9. Kepergian Lian

161 14 3
                                    

Tinggal satu kilo meter lagi, Lian akan segera sampai. Ia menyeberangi jalan, tak terlalu banyak mobil yang berlalu lalang, dengan mudah bisa sampai di sisi lain jalanan besar ini.

Mendadak Lian berhenti, menengok ke jalan yang baru saja di seberanginya. Tadi ia tak melihat ada siapapun di sana, sekarang ia melihat seorang gadis kecil bergaun putih berjongkok di tengah jalan.

Lian melihat ke kedua sisi jalan raya, memang tak banyak mobil yang melintas di jalan ini saat larut malam, namun anak itu tetap saja tak seharusnya bermain di tengah jalan. Lagi pula gadis itu mungkin sudah seumur Sora, seharusnya ia tahu tak baik bermain tengah malam di tengah jalan. Namun kalau diingat-ingat ia tadi melihat Sora masih bermain di jembatan penyeberangan di tengah malam.

Menghela nafas, anak-anak seumur itu mungkin memang sedang hobi melanggar perintah. Lian pun kembali menyeberang, menghampiri anak berambut panjang berponi yang ternyata sedang menggambar diaspal jalanan dengan kapur itu.

"Hei, apa yang sedang kau lakukan? Jangan main ditengah jalan, ini bahaya," tegur Lian, gadis kecil ini mengangkat wajahnya. Melirik Lian malas-malasan lalu kembali berkutat dengan kapur ditangannya.

Mendengus kesal, "Di mana rumahmu? Kenapa kau main di jalanan seperti ini apa orang tuamu tahu?" oceh Lian menceramahi.

"Om!" Gadis kecil ini berseru tanpa mengangkat wajahnya. "Apa kau memiliki motor berwarna putih?"

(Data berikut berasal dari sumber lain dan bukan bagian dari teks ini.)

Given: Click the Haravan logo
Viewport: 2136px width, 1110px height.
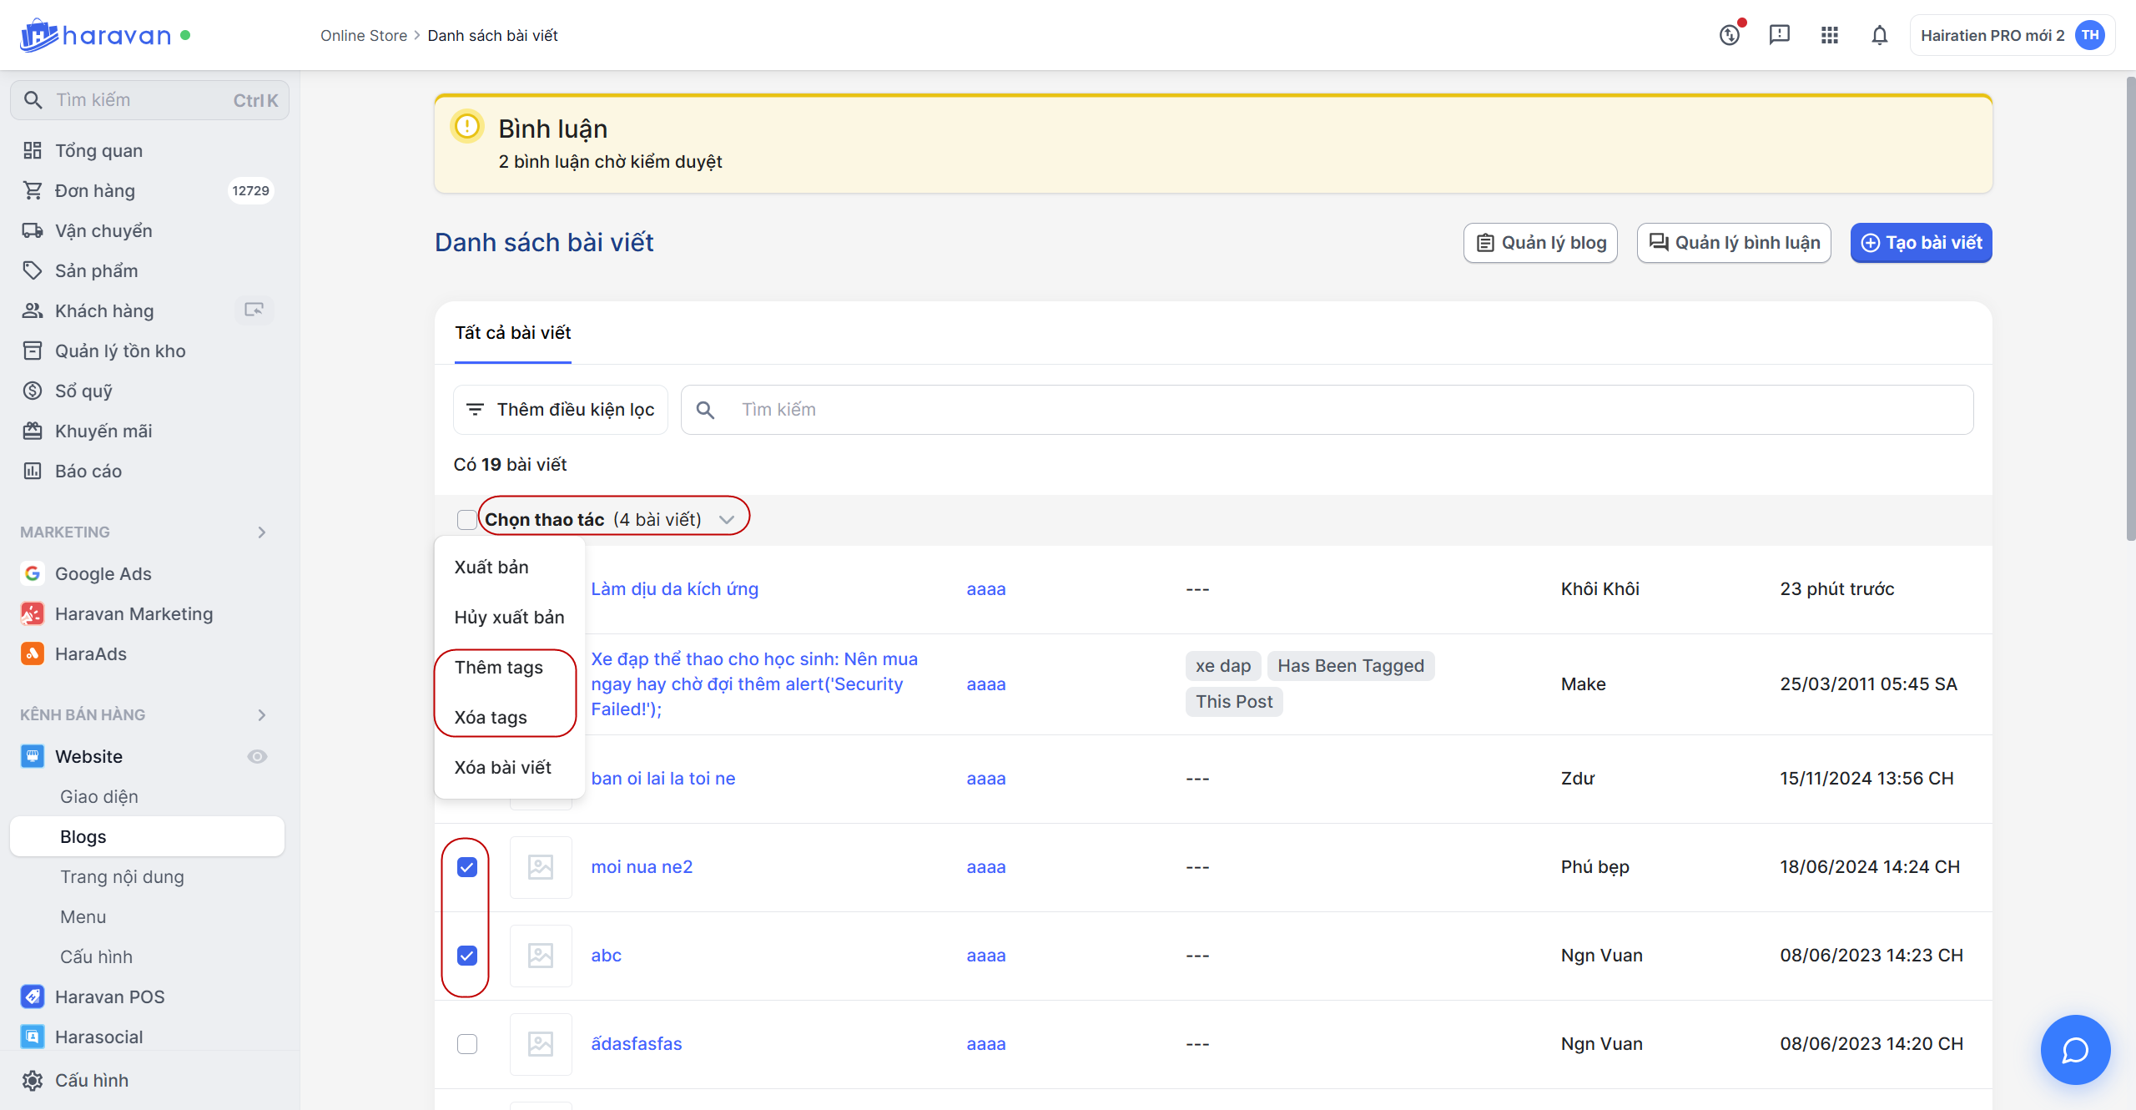Looking at the screenshot, I should pyautogui.click(x=95, y=35).
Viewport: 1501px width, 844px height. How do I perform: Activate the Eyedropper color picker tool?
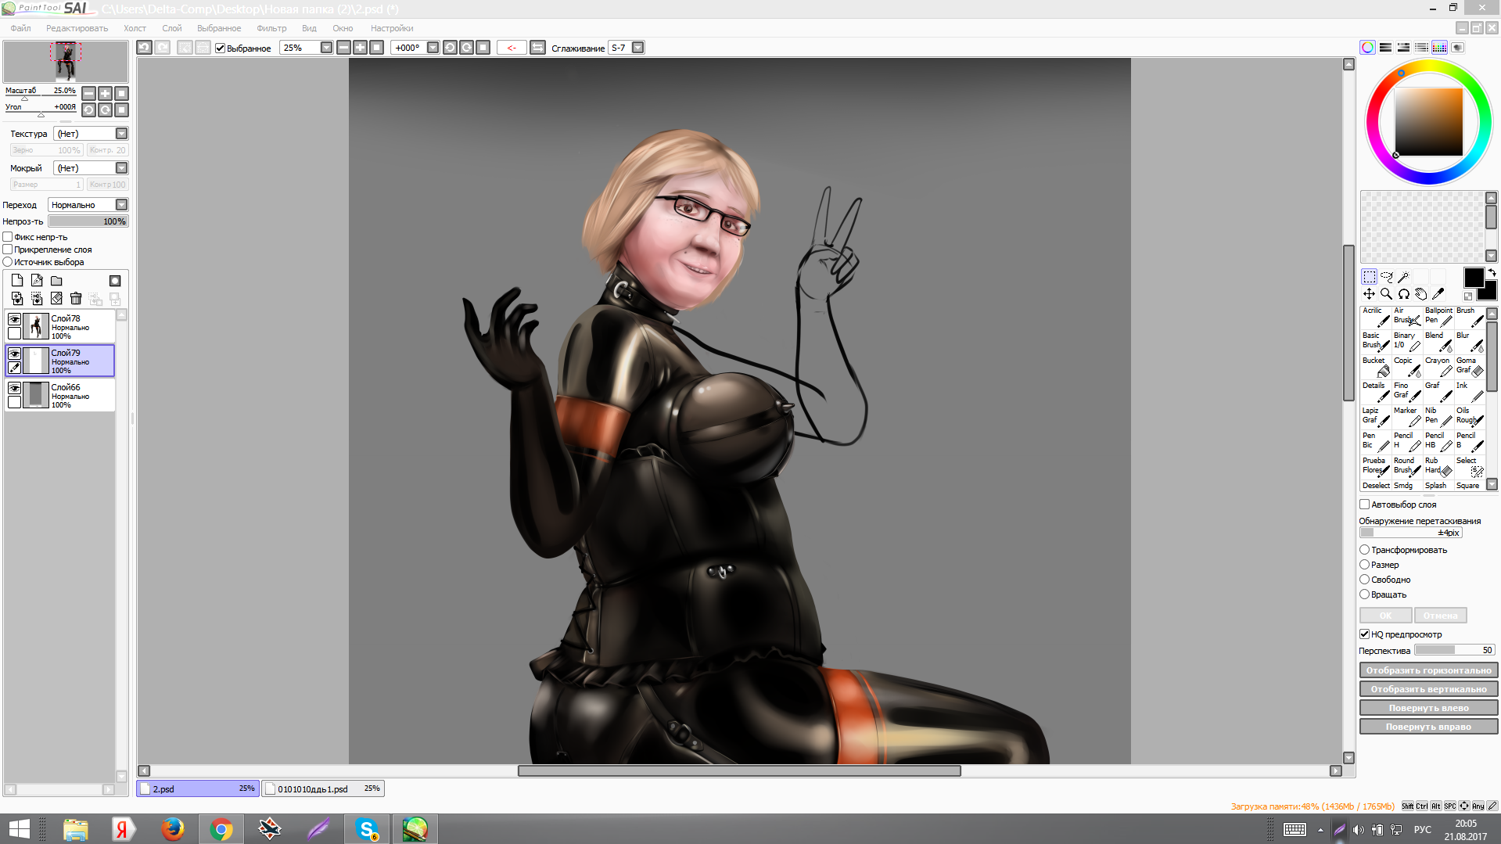(1438, 294)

"Ya?" sahut Lian bingung, kenapa anak ini tahu Lian memiliki motor putih. Lian menilik ke gambar dari kapur yang sedang dibuat gadis kecil ini di permukaan aspal. Gambar sebuah mobil dan motor, mungkin karena ia menggunakan kapur berwarna putih, sehingga motor yang di gambarnya berwarna putih, dan akhirnya ia menanyakan pada Lian apakah ia memiliki motor putih, papar logika Lian.

"Iya, aku memiliki motor putih," sahut Lian kemudian.

Masih sambil menunduk, gadis kecil ini kembali berkata. "Kalau begitu kau lebih baik pergi sekarang dan jangan menghiraukanku."

"Apa?" pekik Lian kembali dibuat bingung oleh gadis kecil ini. Lian bergeleng, tak mau ambil pusing dengan perkataan aneh anak ini. "Hei, kau lebih baik pulang, ini sudah sangat malam," bujuknya sekali lagi.

"Kau lebih baik jangan menghiraukanku," balasnya ketus, "Kalau kau tak mau celaka," sambungnya kemudian, membuat Lian mengerutkan dahi.

Mendapati usahanya sia-sia Lian memilih untuk membalikkan badannya dan pergi. Yang penting ia sudah mengingatkan, dan mungkin anak ini akan pulang sendiri ke rumahnya nanti. Sekarang yang harus ia lakukan adalah segera menemui Lili.

"Jangan menghiraukanku dan jangan menengok!" ujar anak kecil itu lagi, Lian menggedikkan kepalanya, benar-benar tak habis pikir kenapa anak itu selalu berkata aneh.

Sesaat kemudian ia mendengar suara mobil dari kejauhan semakin mendekat. Lian menengok ke arah mobil yang tampaknya berjalan tidak stabil, pengemudinya mungkin mabuk karena mobil dikemudikan dengan zig-zag. Di lihatnya ke gadis kecil tadi, anak itu sekarang berdiri menatap Lian.

"Hei!" teriak Lian, melihat ke arah mobil yang semakin mendekat lalu melihat ke anak itu lagi. "Hei minggir!" ia mengibas-ibaskan tangan kanannya. Menyuruh anak ini agar minggir dari tengah jalan.

Anak itu tetap terdiam tak bergerak, sementara mobil itu sudah semakin mendekat ke arahnya. "Hei!" teriak Lian panik, segera berlari mendatanginya. Mengulurkan tangannya untuk mengangkat tubuhnya dan membawanya ke pinggir jalan. tapi tak ada yang ia sentuh, jelas-jelas Lian sudah mengarahkan tangannya ketubuh gadis kecil ini, tapi tak ada yang bisa ia rasakan selain udara. Lian terbelalak, menatap gadis kecil berwajah pucat di hadapannya ini.